==== Excerpted records

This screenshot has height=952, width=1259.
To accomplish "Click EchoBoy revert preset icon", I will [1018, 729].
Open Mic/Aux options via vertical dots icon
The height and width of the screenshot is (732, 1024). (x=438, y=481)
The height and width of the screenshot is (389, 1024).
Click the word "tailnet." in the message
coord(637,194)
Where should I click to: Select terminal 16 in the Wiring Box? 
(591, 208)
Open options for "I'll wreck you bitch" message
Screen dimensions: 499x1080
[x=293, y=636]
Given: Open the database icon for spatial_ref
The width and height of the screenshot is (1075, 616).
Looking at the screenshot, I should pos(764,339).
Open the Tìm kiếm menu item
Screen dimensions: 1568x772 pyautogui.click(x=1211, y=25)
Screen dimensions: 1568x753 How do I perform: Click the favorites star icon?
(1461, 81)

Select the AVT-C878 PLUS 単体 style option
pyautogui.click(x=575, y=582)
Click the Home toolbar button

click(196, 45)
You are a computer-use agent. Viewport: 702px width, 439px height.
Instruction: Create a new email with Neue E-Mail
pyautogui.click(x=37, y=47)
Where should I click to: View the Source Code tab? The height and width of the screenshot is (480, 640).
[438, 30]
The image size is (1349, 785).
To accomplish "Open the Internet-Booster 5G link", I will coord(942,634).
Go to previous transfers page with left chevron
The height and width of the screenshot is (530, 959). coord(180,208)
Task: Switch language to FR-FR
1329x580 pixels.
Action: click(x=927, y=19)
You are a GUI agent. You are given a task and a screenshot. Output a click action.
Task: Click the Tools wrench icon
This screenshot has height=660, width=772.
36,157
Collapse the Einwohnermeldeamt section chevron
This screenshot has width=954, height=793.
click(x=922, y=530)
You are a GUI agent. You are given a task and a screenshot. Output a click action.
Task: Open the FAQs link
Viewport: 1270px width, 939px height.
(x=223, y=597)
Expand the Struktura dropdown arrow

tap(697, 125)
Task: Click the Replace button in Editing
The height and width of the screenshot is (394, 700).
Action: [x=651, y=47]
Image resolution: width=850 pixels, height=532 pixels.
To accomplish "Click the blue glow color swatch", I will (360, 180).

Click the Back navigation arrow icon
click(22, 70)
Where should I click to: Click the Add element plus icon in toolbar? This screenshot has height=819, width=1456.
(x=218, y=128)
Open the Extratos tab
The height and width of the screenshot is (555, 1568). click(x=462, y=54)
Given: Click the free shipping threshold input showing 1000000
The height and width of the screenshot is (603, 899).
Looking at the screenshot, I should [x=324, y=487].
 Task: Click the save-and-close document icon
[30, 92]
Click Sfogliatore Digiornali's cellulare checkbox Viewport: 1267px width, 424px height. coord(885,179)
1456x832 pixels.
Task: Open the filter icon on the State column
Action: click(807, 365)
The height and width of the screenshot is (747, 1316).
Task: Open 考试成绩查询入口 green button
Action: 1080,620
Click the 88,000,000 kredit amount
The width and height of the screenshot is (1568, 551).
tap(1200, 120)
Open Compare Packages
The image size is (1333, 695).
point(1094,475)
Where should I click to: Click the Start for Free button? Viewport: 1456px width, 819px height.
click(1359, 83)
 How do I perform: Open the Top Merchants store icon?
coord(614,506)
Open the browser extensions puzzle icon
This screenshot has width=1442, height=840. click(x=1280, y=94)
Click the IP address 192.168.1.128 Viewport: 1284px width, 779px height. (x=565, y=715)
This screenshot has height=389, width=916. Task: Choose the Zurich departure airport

========

#### [Given request]
Copy the lines of the material verbatim, from its start through the line containing "Action: click(x=927, y=19)", and include that line.

#### [Answer to this exercise]
This screenshot has height=952, width=1259.
To accomplish "Click EchoBoy revert preset icon", I will [1018, 729].
Open Mic/Aux options via vertical dots icon
The height and width of the screenshot is (732, 1024). (x=438, y=481)
The height and width of the screenshot is (389, 1024).
Click the word "tailnet." in the message
coord(637,194)
Where should I click to: Select terminal 16 in the Wiring Box? 
(591, 208)
Open options for "I'll wreck you bitch" message
Screen dimensions: 499x1080
[x=293, y=636]
Given: Open the database icon for spatial_ref
The width and height of the screenshot is (1075, 616).
Looking at the screenshot, I should pos(764,339).
Open the Tìm kiếm menu item
Screen dimensions: 1568x772 pyautogui.click(x=1211, y=25)
Screen dimensions: 1568x753 How do I perform: Click the favorites star icon?
(1461, 81)

Select the AVT-C878 PLUS 単体 style option
pyautogui.click(x=575, y=582)
Click the Home toolbar button

click(196, 45)
You are a computer-use agent. Viewport: 702px width, 439px height.
Instruction: Create a new email with Neue E-Mail
pyautogui.click(x=37, y=47)
Where should I click to: View the Source Code tab? The height and width of the screenshot is (480, 640).
[438, 30]
The image size is (1349, 785).
To accomplish "Open the Internet-Booster 5G link", I will coord(942,634).
Go to previous transfers page with left chevron
The height and width of the screenshot is (530, 959). coord(180,208)
Task: Switch language to FR-FR
1329x580 pixels.
Action: click(x=927, y=19)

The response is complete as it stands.